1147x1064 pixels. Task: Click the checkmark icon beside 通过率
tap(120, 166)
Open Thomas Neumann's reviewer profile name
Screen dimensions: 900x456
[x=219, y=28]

------------------------------------------------------------------------

Every line of the listing above should be copied word for word.

1147x1064 pixels. Task: Click the checkmark icon beside 通过率
tap(120, 166)
Open Thomas Neumann's reviewer profile name
Screen dimensions: 900x456
[x=219, y=28]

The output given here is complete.